Vor diesem Hintergrund erlangen vermögende und investitionsbereite Privatpersonen (Business Angels) eine deutlich höhere Bedeutung als zuvor. Da diese Investorengruppe meist Beträge zwischen 100.000 EUR und 1 Mio. EUR investiert, bestehen Finanzierungskonsortien mittlerweile nicht mehr nur aus zwei oder drei Partnern und die Abstimmung und Strukturierung des Investments muss nunmehr mithilfe einer deutlich höheren Anzahl von Parteien stattfinden. In einer derartigen Konstellation gibt es auch nicht mehr den klassischen Lead Investor, der den Prozess steuert, sondern die Abstimmungsprozesse sind diffiziler und benötigen somit auch mehr Zeit.

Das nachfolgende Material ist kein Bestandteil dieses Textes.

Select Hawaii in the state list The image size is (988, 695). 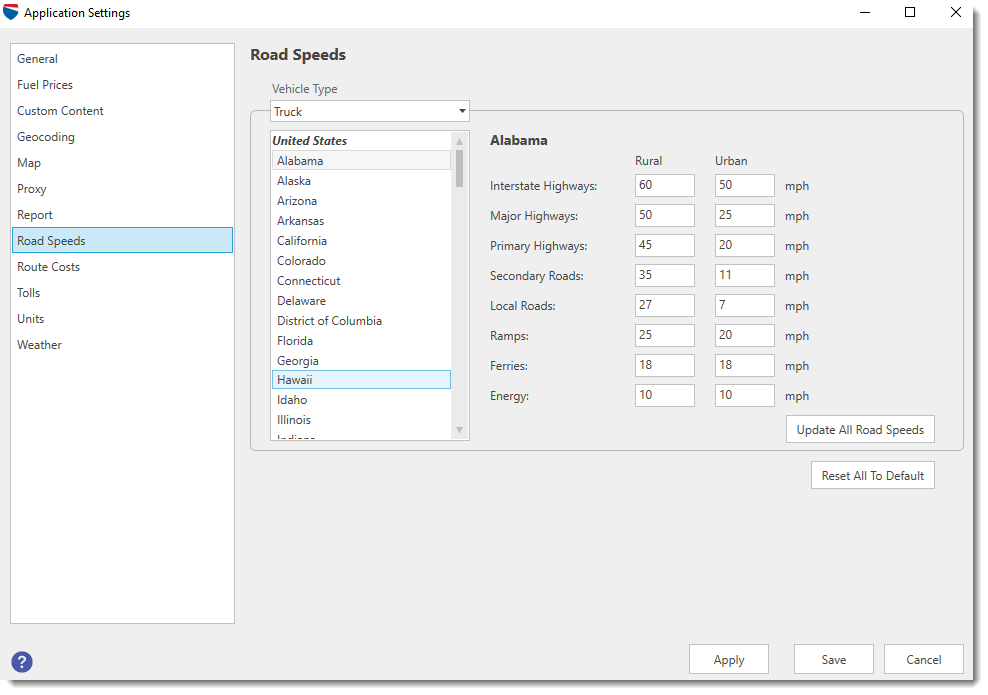(x=295, y=380)
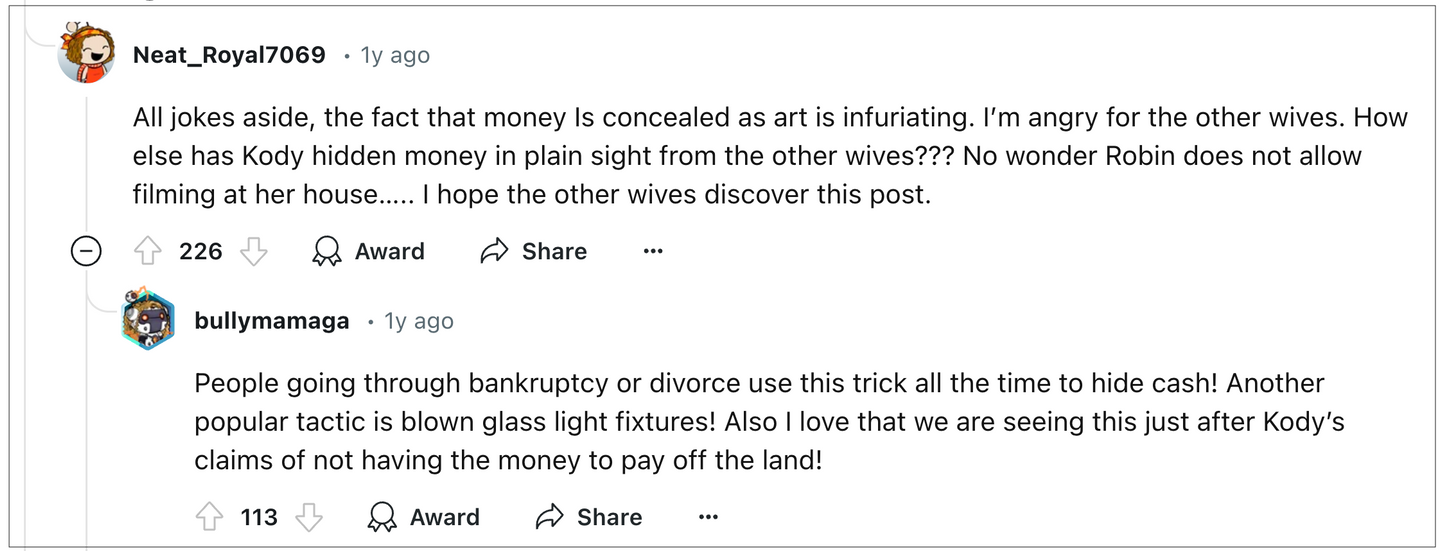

Es entsteht eine neue Rollenverteilung, auf die sich sowohl die noch verbleibenden Venture Capital-Investoren als auch die Business Angels, aber auch das Management rechtzeitig einstellen müssen. Die Diskussionen zur allgemeinen Strukturierung und den Konditionen der Runde laufen vermehrt unter Einbeziehung des Managements des Zielunternehmens, welches wiederum in der Lage sein muss, die Vielzahl an teilweise sehr verschiedenen Einzelinteressen zu berücksichtigen. Das Management muss somit neben den entsprechenden Moderationsqualitäten vor allem auch die zeitlichen Kapazitäten für diese neue Rolle aufbringen.
Um trotz der komplexen Gesellschafterstrukturen weiterhin operativ erfolgreich sein zu können, müssen in so einer Situation strukturelle Instrumente implementiert werden, die dem Management dem Umgang mit der großen Gesellschafterschar erleichtert. Klassische Tools, wie die Einberufung eines Beirats oder Aufsichtsrats und die nicht immer populären Stimmbindungsvereinbarungen, sind unabdingbar. Dennoch wird es immer noch einen erhöhten Investor Relations- und Reporting-Aufwand geben, der durch ein nachvollziehbares Informationsbedürfnis jedes einzelnen Gesellschafters entsteht.
Um diesen zusätzlichen Anforderungen gerecht werden zu können, wird die gerade in Frühphasenunternehmen fast schon ausgestorbene Spezies eines CFO benötigt. Er sollte nicht nur in der Lage sein, Zahlentabellen zu erstellen, sondern auch eine konsistente Finanzierungsstrategie zu entwickeln – wobei ihm dann auch die zeitlichen Kapazitäten verbleiben sollten, diese nachvollziehbar seinen Investoren zu erläutern. Da, wo bisher das leidige Thema der Finanzen und des Reportings immer weiter in den Hintergrund gerückt worden ist und durch externe Berater bzw. durch Teilzeitbeschäftigte bearbeitet wurde, wird es wohl zukünftig verstärkt wieder den klassischen CFO und Investor Relations Manager geben müssen, der zusammen mit dem CEO die Gesellschafter auf dem komplexen und steinigen Weg der Unternehmensentwicklung mitnehmen kann.